Collected data:
┌──

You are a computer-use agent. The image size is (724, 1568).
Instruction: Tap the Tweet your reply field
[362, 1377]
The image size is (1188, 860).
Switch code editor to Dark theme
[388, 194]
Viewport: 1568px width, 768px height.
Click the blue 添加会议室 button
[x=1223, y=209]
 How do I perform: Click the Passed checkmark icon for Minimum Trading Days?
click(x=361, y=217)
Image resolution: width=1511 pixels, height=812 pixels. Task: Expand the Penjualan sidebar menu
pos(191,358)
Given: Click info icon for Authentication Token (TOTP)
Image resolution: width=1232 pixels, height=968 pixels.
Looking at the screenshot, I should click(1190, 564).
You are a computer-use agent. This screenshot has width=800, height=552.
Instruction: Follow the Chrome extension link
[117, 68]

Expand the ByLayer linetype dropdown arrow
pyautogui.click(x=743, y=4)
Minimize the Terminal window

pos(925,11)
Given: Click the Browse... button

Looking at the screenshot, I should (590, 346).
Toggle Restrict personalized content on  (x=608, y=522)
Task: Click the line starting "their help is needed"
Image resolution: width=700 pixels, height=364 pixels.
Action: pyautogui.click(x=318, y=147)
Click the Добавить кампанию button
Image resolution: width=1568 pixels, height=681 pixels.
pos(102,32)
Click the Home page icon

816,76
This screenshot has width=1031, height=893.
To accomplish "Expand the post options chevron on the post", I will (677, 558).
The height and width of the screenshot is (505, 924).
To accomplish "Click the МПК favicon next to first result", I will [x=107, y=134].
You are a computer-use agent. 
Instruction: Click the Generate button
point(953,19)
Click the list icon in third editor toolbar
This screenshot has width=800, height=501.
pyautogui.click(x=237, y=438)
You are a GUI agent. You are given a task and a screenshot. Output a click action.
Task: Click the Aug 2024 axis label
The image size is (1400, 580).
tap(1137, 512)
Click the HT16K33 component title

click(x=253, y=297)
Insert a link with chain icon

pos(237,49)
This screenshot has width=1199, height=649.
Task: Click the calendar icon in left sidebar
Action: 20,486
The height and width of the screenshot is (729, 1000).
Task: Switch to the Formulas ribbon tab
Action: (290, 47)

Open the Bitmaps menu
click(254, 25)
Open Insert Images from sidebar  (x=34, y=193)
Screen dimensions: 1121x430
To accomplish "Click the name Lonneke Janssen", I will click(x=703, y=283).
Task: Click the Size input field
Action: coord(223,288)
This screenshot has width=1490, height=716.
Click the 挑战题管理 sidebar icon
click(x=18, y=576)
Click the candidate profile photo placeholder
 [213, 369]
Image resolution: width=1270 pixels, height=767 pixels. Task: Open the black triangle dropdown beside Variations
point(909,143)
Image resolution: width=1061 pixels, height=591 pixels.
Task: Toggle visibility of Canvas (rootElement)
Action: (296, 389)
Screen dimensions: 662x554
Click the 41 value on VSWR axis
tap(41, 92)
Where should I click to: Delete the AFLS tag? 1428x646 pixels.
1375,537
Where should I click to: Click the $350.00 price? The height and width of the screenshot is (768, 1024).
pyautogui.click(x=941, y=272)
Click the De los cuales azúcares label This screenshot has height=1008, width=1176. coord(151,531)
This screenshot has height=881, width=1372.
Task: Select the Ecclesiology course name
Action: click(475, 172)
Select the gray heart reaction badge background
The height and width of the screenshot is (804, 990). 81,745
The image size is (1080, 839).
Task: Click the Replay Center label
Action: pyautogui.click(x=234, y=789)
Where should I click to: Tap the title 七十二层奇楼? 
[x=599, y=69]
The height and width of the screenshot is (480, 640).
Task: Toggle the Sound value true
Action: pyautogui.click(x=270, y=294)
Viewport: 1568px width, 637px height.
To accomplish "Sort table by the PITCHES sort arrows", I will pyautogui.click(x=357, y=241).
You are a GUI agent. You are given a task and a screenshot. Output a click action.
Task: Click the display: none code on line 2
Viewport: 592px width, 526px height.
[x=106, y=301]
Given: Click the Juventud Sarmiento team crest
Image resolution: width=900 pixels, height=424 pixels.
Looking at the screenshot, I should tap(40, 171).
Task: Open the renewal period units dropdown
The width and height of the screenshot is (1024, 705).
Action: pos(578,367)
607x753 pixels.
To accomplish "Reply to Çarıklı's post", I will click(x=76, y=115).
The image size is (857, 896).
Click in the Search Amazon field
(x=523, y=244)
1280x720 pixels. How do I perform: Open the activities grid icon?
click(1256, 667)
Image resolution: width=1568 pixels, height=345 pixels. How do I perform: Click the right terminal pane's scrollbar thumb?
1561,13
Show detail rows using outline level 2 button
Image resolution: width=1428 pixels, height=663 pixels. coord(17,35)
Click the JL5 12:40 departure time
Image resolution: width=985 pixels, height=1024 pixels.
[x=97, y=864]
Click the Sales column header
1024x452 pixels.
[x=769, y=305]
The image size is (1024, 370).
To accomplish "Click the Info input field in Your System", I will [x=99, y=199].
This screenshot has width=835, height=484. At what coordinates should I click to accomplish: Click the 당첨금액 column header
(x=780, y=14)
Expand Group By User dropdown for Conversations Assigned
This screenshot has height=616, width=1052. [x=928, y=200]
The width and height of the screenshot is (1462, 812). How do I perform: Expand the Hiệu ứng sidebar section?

└──

Exercise brief ▸
The answer is a count and nothing more: lines above that contain "dimensions".

Output below ▸
2